Judicializar la política, un deber moral
El partido conservador Vox de un tiempo a esta parte viene emprendiendo
acciones judiciales que por lo general van adelante y sirven para desmontar
situaciones irregulares. Entre las más sonadas tenemos la sentencia del Supremo que acabó con el encarcelamiento de los golpistas catalanes.
Caso reciente es la sentencia del Tribunal Constitucional declarando inconstitucional el Estado de Alarma que se decretó el 14 de marzo de 2020 y mantuvo encerrados en casa a los 47 millones de españoles. Luego está por ver qué pasará con la fiscal general, Dolores Delgado. ¿Será o no será eliminada por nombramiento irregular?
La izquierda radical, incluido el PSOE, que asola la libertad de expresión
en España, lo ha tenido fácil para demonizar a Vox señalándolo como un
partido de extrema derecha y, además, de inspiración fascista. El mensaje
parece haber calado en una opinión pública que vive narcotizada desde la llegada de Rodríguez Zapatero al poder.

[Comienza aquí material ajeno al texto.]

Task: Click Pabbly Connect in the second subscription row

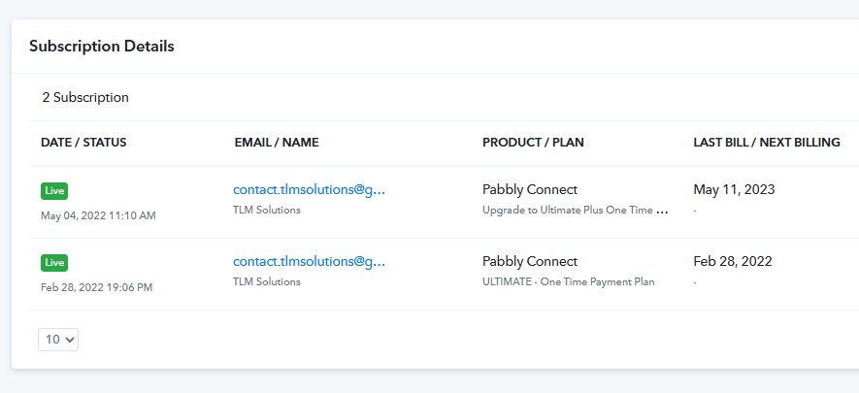Action: [530, 262]
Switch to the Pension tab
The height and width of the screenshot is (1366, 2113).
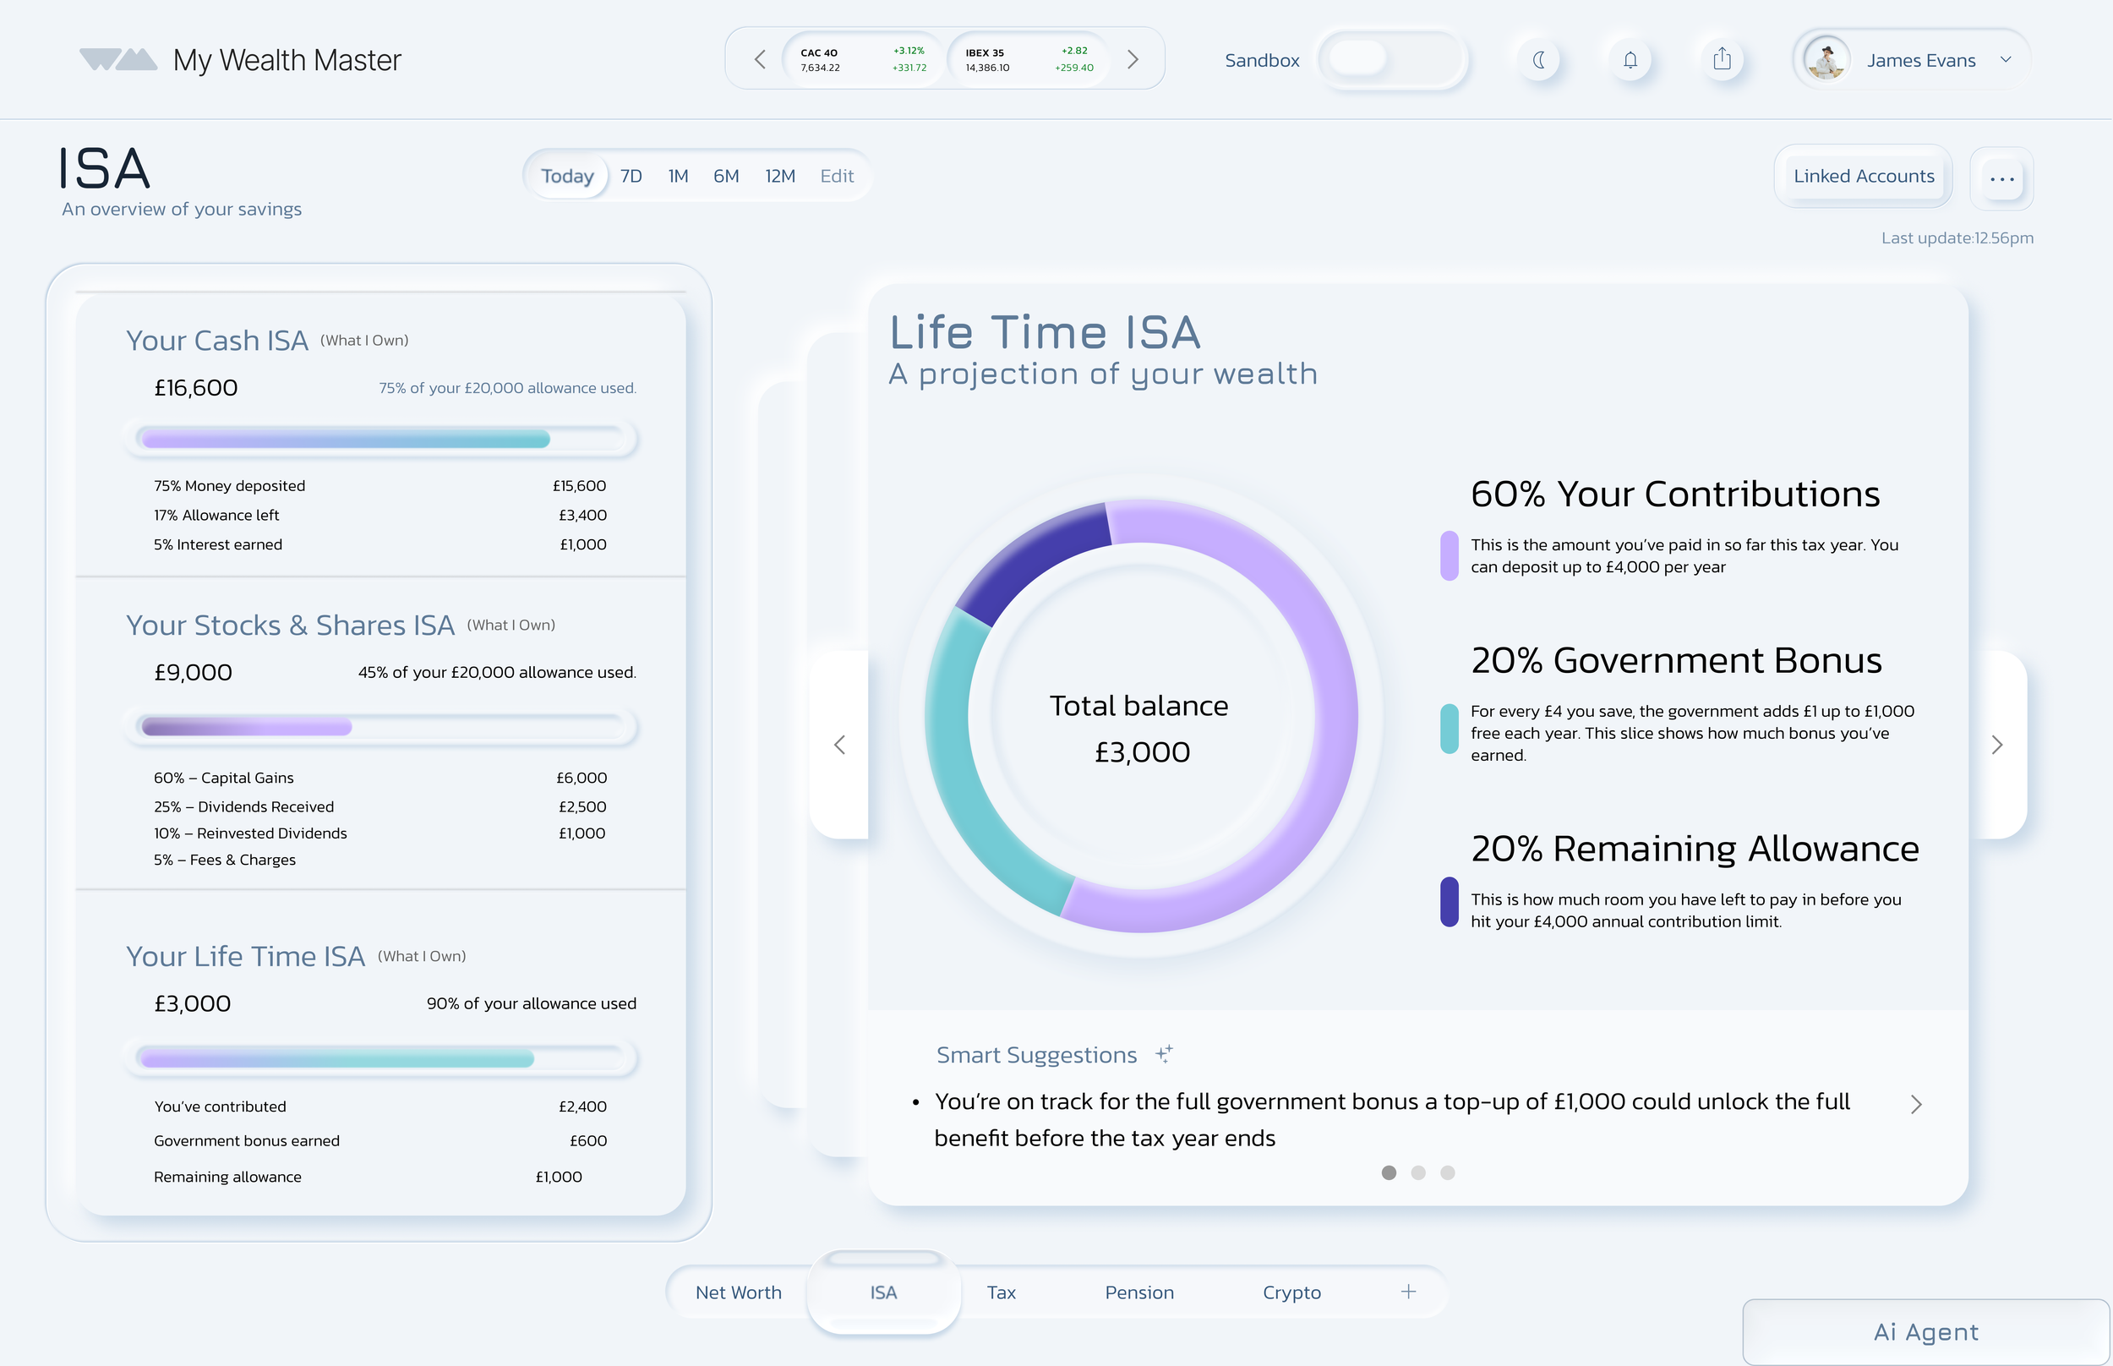[x=1139, y=1292]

También ha contribuido a ello la insistencia del PP en demonizar a Vox pensando que de esta manera será aceptado por esta izquierda sin valores que encumbró a Pedro Sánchez en La Moncloa. Vergonzosa fue la actitud de Pablo Casado en el debate de la moción de censura presentada por Vox, contribuyendo a entender que se trata de una formación fascista, cuando en realidad solamente es la encarnación del partido conservador que pone pie en pared ante la amenaza suicida que supone la hegemonía de la estúpidamente llamada corrección política.
Vox en absoluto es un partido fascista. Ni por asomo. Y es urgente que la
opinión pública comience a tomar conciencia de que la contaminación de la izquierda radical se ha encargado sistemáticamente de hacérnoslo creer, sin aportar prueba alguna. Ahora mismo, lo que esta izquierda nos vende como judicialización de la política, subrayándolo en tono peyorativo, esconde en realidad algo que es profundamente preocupante: la simple aplicación de la ley por los jueces no contaminados –porque los hay- viene a demostrarnos que la izquierda en el Gobierno de España está vulnerándola por sistema.
Cuando se judicializa la política, queda al descubierto la errónea creencia de que el político como servidor público es inmune a las reglas legales y en consecuencia puede saltárselas cuando le venga en gana. Hasta que llega el contencioso y se demuestra que reiteradamente sí estaba saltándose la ley. No engañen: judicializar la política es obligación moral cuando se vulneran principios que ponen en riesgo la democrática. La libertad, en definitiva.